Alex: The product team at MoboVivo is running as fast as it can to deliver rich, interactive and social experiences to people everywhere who are now watching video on Apple and Android devices -- and on TVs connected to the internet with set-top boxes like Roku and Google TV. Media companies and ad agencies are eager to exploit this exploding market, and are doing so by investing aggressively into apps and websites optimized to display video via these devices. So far, MoboVivo has placed over 60 apps for sale in iTunes and several in Android, Roku and the Samsung TV stores. As well, we have a great platform which syndicates video delivery to multiple screens. Right now, we're working on Social TV software which will display episodes from popular TV shows, accompanied by realtime streams of relevant content from Facebook, Twitter and entertainment news sources.
Sarah: In addition to that, you volunteer a significant amount of time working on raising Alberta's digital profile, why do you think that's so important?
Alex: I've been volunteering with Digital Alberta mostly because doing so affords me the opportunity to network and stay in close touch with my industry peers and colleagues. Alberta is home to a lot of dynamic companies producing mobile, gaming and digital media software -- and by working with the Digital Alberta community I keep myself up to date with the cool stuff happening on the ground.
Sarah: Can you tell us about your role on the Digital Media Steering Committee of the Cultural Human Resources Council?
Alex: The Cultural Human Resource Council has a mission to identify labor trends and skill gaps in the culture sectors, and to collaborate with industry and government to design learning programs which support the HR needs of employers in those sectors. As a member of the Digital Media Steering Committee, I'm helping design curricula for job roles in our industry which are hard to fill. Right now, we're developing a workshop series for project managers.
Sarah: Also tell us about what you are up to as a board member of the Canadian Interactive Alliance?

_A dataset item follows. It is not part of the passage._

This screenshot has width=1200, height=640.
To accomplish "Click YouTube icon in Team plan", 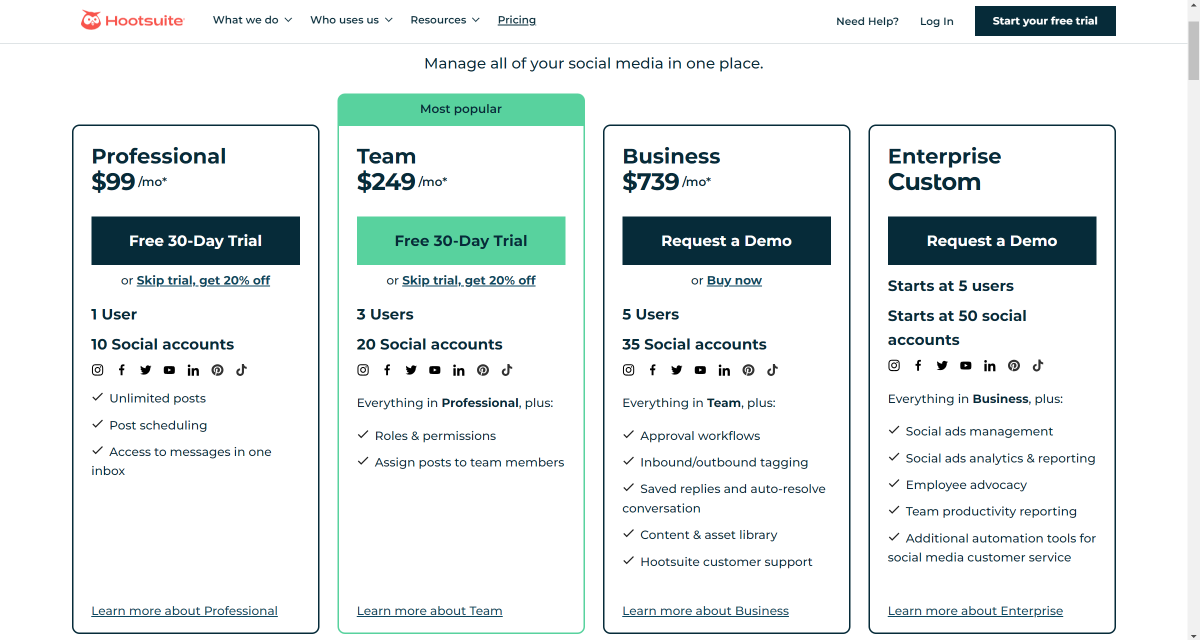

Alex: The Canadian Interactive Alliance is a national association serving the digital media industries. As a board member, I'm working with my colleagues from other provinces to build a national brand for the digital media industry in Canada. It's a commonly held perception that the industry is very fragmented regionally, and we believe there's lots of benefit to focusing on shared interests rather than differences.

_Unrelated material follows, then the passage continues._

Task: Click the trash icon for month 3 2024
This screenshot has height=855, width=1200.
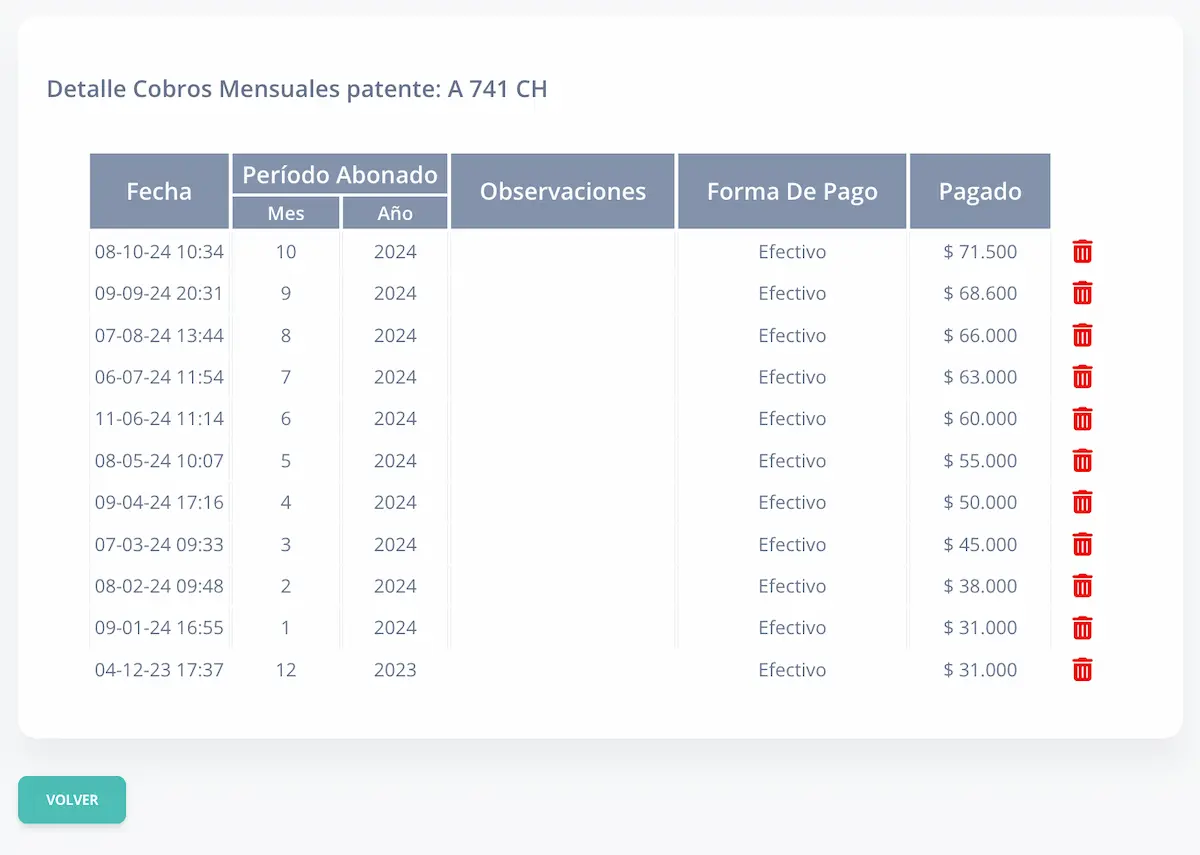Action: click(x=1081, y=544)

Sarah: Finally, What do you see as the biggest hurdle for Alberta's Digital Media and Technology companies?
Alex: In my mind, the biggest hurdle facing digital media and other technology companies in Alberta is early stage funding. Although the local oil and gas industry is an extraordinary engine of wealth generation in Canada, its dominance of the economy in this province often blinds investors to the growth potential of ventures in emerging industries like ours.